I have the following scenario where a company has two regions on Amazon cloud, Region 1 in US and Region 2 in Asia. In the current architecture AWS DynamoDB and MySQL-RDS solution are used and installed in the US region. The EC2 servers in Asia regions which hold the business logic has to access DynamoDB and RDS in the US region to get or update data.

The company wants to now install DynamoDB and MySql-RDS in the Asia region to get better performance, so the EC2 servers in Asia region can get the required data from the same region.

The main issue now is how can we sync the data between the two regions, the current DynamoDB and RDS don't inherently support multiple regions.

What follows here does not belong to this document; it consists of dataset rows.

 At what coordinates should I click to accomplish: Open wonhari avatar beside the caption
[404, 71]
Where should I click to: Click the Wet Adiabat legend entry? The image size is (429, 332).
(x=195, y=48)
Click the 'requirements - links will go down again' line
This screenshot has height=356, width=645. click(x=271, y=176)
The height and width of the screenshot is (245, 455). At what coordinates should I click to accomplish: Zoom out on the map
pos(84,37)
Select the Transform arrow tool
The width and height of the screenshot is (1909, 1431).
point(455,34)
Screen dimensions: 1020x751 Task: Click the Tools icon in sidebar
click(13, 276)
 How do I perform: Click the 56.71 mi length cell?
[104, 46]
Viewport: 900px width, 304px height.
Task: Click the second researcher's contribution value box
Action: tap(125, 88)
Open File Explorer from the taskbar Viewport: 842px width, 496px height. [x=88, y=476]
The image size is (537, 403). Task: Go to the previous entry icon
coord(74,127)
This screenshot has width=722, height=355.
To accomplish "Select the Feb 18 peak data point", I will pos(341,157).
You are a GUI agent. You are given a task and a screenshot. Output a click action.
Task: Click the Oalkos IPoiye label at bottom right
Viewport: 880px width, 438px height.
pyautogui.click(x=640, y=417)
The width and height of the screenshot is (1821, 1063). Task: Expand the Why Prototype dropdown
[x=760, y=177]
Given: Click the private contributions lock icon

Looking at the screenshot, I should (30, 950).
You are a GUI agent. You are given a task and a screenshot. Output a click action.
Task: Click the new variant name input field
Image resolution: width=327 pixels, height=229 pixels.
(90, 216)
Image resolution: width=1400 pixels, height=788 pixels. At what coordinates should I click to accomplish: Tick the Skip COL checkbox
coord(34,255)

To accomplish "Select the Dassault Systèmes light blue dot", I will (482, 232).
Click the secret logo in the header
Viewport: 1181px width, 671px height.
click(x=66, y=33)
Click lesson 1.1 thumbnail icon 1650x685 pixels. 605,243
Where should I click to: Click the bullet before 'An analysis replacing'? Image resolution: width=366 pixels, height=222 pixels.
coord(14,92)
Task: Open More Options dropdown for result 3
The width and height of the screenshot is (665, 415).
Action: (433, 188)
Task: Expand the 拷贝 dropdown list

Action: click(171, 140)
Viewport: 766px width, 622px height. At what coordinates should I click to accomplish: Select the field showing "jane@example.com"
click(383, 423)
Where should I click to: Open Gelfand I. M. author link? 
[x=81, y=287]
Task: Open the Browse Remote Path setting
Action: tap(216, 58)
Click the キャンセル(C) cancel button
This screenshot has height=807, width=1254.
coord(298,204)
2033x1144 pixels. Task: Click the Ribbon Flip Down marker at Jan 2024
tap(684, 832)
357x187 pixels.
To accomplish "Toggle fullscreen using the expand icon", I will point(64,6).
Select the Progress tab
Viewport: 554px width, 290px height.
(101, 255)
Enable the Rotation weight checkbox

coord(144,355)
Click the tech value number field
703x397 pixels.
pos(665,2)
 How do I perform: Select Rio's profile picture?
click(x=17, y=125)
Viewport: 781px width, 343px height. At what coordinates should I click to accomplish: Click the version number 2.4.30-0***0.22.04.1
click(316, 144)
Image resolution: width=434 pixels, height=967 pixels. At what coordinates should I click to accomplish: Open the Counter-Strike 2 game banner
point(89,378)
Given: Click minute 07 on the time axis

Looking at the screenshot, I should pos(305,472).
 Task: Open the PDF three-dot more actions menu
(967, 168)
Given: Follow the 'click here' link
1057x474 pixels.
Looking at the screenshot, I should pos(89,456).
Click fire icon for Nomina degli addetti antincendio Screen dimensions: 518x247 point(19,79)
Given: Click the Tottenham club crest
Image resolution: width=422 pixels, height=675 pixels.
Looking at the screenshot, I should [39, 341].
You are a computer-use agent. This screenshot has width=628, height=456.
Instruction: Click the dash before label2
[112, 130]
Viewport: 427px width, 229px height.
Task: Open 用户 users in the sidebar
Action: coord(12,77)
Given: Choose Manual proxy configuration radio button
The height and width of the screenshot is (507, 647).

Are there any best practices in such a case?

1
Considered using the AWS Data Pipeline? I use it for backing up Dynamo DB to S3, but there is no reason not to use it for synchronizing between regions.marco
Thank you for your help,we are looking for multi master solution between regions. by using data pipeline, one of the regions will become a master and another become a slave, so all updates should be done on the master, and the slave one should be used only for read ( it is not easy to write the logic behind synchronizing updates between regions . Current RDS has a built in Read Replica service between regions, but there is nothing for DynamoDB. Can we use Data pipline for each update ?? because we dont want to copy the whole database each time.user3341697
otherwise we are thinking of using SQS with dynamodb to send all update requests to the Slave regions.user3341697

1 Answers

3
votes

This is a big problem when the access is from different geographies.

RDS off late has some support for cross-region "read" replicas. Take a look here. http://aws.amazon.com/about-aws/whats-new/2013/11/26/announcing-point-and-click-database-replication-across-aws-regions-for-amazon-rds-for-mysql/

Dynamo DB doesn't have this. You might have to think of partitioning your data (keep Asia data in Asia and US data in US). Another possibility is to increase the speed by using an in-memory cache. Don't access Dynamo DB always for all the reads: After every successful read, cache the object in AWS Elasticache - setup this cache to be near the required regions (you will need multiple cache clusters). Then all the reads will be fast (since they are now region local). When the data changes (write) then invalidate the object in the cache as well.

However this methods only speeds up the reads (but not writes). Typically most apps will be OK with this.